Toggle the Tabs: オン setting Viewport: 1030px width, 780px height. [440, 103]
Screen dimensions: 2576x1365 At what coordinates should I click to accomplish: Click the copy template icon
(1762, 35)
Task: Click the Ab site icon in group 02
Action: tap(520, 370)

* * * * * * * * *

> _TASK DESCRIPTION_
Print all records shown above, word for word.

> _SOLVED EXERCISE_
Toggle the Tabs: オン setting Viewport: 1030px width, 780px height. [440, 103]
Screen dimensions: 2576x1365 At what coordinates should I click to accomplish: Click the copy template icon
(1762, 35)
Task: Click the Ab site icon in group 02
Action: tap(520, 370)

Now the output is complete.